§ **WHAT TO DO**: Reproduce the lines below exactly. Skip images.

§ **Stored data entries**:
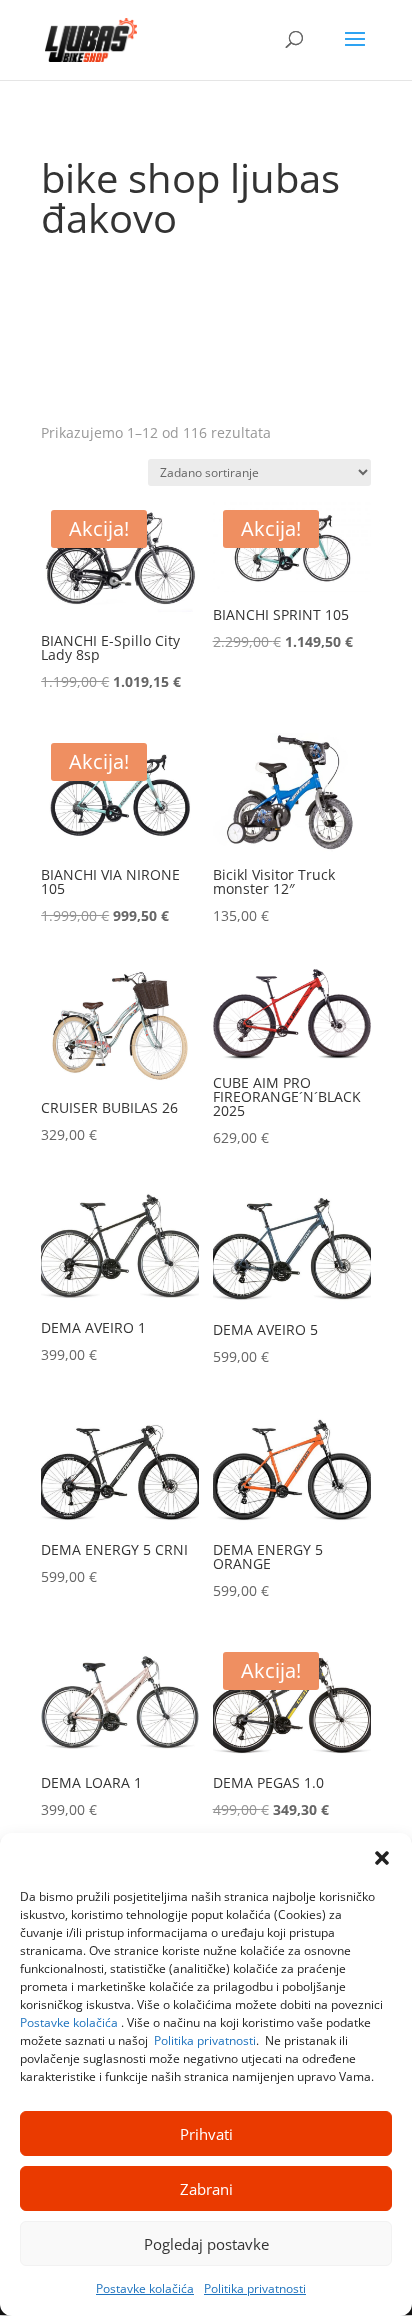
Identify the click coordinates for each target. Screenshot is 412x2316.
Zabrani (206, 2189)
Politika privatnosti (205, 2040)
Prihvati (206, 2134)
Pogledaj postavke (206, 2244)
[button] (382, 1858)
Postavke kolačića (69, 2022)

§ **ANSWER FOR THE TASK**:
Identify the click coordinates for each target. Screenshot is 412x2316.
Zabrani (206, 2189)
Politika privatnosti (205, 2040)
Prihvati (206, 2134)
Pogledaj postavke (206, 2244)
[button] (382, 1858)
Postavke kolačića (69, 2022)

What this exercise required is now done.